The solar panels can generate electricity throughout the day while the sun shines and the hydropower dam can operate at night. Both share the same existing grid transmission lines and transformers. It is the first of what could be many similar floating solar panel projects rolled out across Thailand as the country takes early steps to decarbonize its energy sector.
The emerging technology is showing promise and generating interest throughout Southeast Asia. In Singapore, a similar solar panel scheme is operational on Tengeh Reservoir, while plans are under way to rollout similar projects in Malaysia, Indonesia, Vietnam and the Philippines.
This project in Ubon Ratchathani Province helps with one of the biggest issues associated with solar power infrastructure development: the scarcity and cost of land. The surface of the dam is normally unused except for small-scale local fishing, which can continue even after the installation of the panels.
“Overall, floating PV [photovoltaics] is cheaper compared to a solar farm.
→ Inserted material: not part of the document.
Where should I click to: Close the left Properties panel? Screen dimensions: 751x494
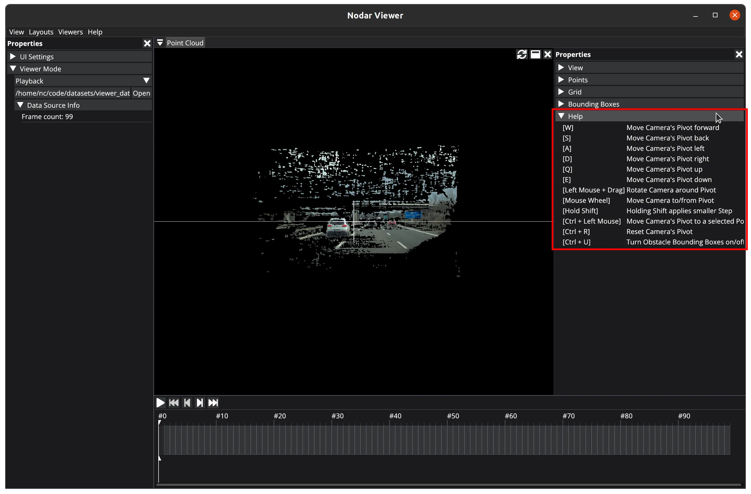[147, 43]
We save the land costs and we save the land for Thailand,” said Prasertsak Cherngchawano, Deputy Governor of Power Plant Development and Renewable Energy at the Electricity Generating Authority of Thailand (EGAT), the state body in charge of the project.
Prasertsak confirmed plans for another smaller floating solar project in northern Thailand. Following that, he said he expected that the next national power plan would include an expedited strategy to roll out more renewable projects and reduce the environmental burden and economic uncertainty of fossil fuels.
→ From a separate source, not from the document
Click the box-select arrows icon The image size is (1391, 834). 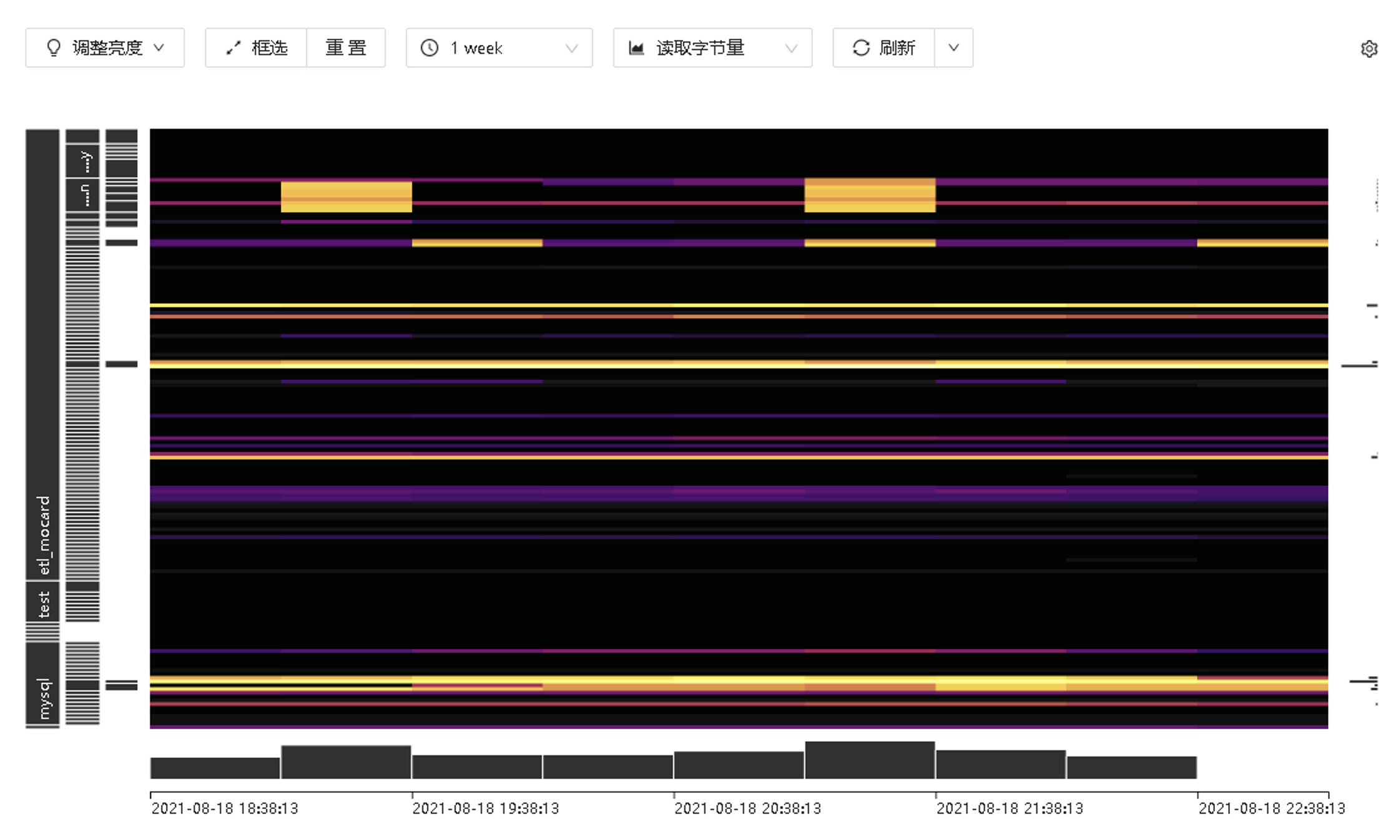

Despite modest increases in renewables capacity, fossil fuels still dominate Thailand’s energy production and overall carbon emissions. The energy sector is the greatest cause of domestic CO2 emissions, contributing about three-quarters of the country’s total.
For decades, Thailand has relied on natural gas for energy. Coal plants make up about 20% of energy generation, but their carbon footprint is huge. Prasertsak said that EGAT plans to shut down its lignite coal plants in northern Thailand in the near future once capacity from renewables can replace it.
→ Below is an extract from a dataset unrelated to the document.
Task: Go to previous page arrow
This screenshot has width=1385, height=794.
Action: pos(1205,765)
However energy expert Suphakij Nuntavorakarn said Thailand’s enormous oversupply of electricity, which has been exacerbated by the Covid-19 pandemic, means that heavily polluting power plants need to be phased out as soon as possible and new fossil fuel infrastructure prevented from being built.
Actions to address adaptation to climate change will be a major discussion topic at COP26 in Glasgow. While Thailand is not required to submit a formal strategy to COP26, it should communicate a plan about local impacts, challenges and areas where it needs help.
“At COP26, it is time for Thailand to ratchet up its commitment to adaptation by ensuring that its adaptation plans are locally led and reflect the needs and priorities of vulnerable groups, communities and places,” said SEI Senior Research Fellow Albert Salamanca. “Failing to do so will risk a repeat of the impacts and suffering encountered during the 2011 megaflooding.”
He added, “In essence, Thailand’s target and commitment should not only be restricted with reducing greenhouse emissions but, more importantly, ensuring that the global goal of adaptation is achieved for its vulnerable groups.”
Becoming a hub for the production of electric vehicles is also on the national agenda, with an additional aim of having 15 million of them on the road in Thailand by 2035.